Nothing has been more harmful to Pirsig or his fans than the thought that
Pirsig simply cannot, tout court, be compared to anybody. It's so silly as
to defy comprehension. _Nothing_ gets done if it is not by comparison.
How, after all, would you replace all those sedimented explanations with the
new, better ones if you weren't comparing? The only way to establish
Pirsig's originality is _by_ comparison, not by denying it. I said this
some time ago during the Baggini controversy:
------------
One of the things that I learned early on in engaging Pirsig's philosophy is
that the status of Pirsig's originality swings free from the status of
Pirsig's arguments and theses being any good. One way to formulate the
distinction between philosophy and philosophology is between the assertion
of philosophical theses and intellectual history. This means that the
difference between doing philosophy and doing philosophology is the
difference between being able to tell whether a thesis, or position, or
argument is any _good_ and being able to tell if its _original_.
This means that when Pirsig says that his philosophy is original or
revolutionary _he_ is doing philosophology. This also means that I think
Pirsig himself is distracting attention away from where he thinks attention
should be paid: the merit of his arguments, not their relations to others.
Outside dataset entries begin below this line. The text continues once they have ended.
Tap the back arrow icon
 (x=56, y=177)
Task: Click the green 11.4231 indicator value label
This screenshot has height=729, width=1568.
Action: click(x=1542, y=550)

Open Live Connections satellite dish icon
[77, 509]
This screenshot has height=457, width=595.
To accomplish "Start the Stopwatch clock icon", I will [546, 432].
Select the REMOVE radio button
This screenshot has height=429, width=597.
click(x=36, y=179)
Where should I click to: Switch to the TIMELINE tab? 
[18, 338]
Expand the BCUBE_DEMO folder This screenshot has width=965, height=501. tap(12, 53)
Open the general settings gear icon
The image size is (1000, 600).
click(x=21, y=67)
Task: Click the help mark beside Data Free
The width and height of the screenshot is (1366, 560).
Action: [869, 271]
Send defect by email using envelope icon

When Pirsig claims that his philosophy is original or revolutionary he is
making a claim that he has no intention of backing up. From Pirsig's own
point of view, to back up that claim would be besides the point, so he
doesn't feel the need to bother with it. But Pirsig baits the trail by his
continued insistence on these claims and so distracts his interlocuters. I
surely doubt Pirsig does this on purpose, but by baiting the trail he opens
up space to berate his interlocuter from missing his point by focusing on
philosophology instead of philosophy.
------------
I think one can play fast and loose with that kind of distinction between
philosophy and intellectual history, but the point of my paper is that such
a distinction doesn't hold up that well under scrutiny, and certainly won't
hold up as a way of distinguishing real philosophy from false. How do we
tell a good thesis from a bad one? The good one works better. However,
that means that there has to be a bad one to compare it to (as Dewey said,
the bad is simply a rejected good), and where would that bad one come from
other than past experience? All "philosophology" is is the "past experience
of philosophizing." Isn't that what we should be using our better stuff to
kick ass against? And how would we do that if we didn't compare?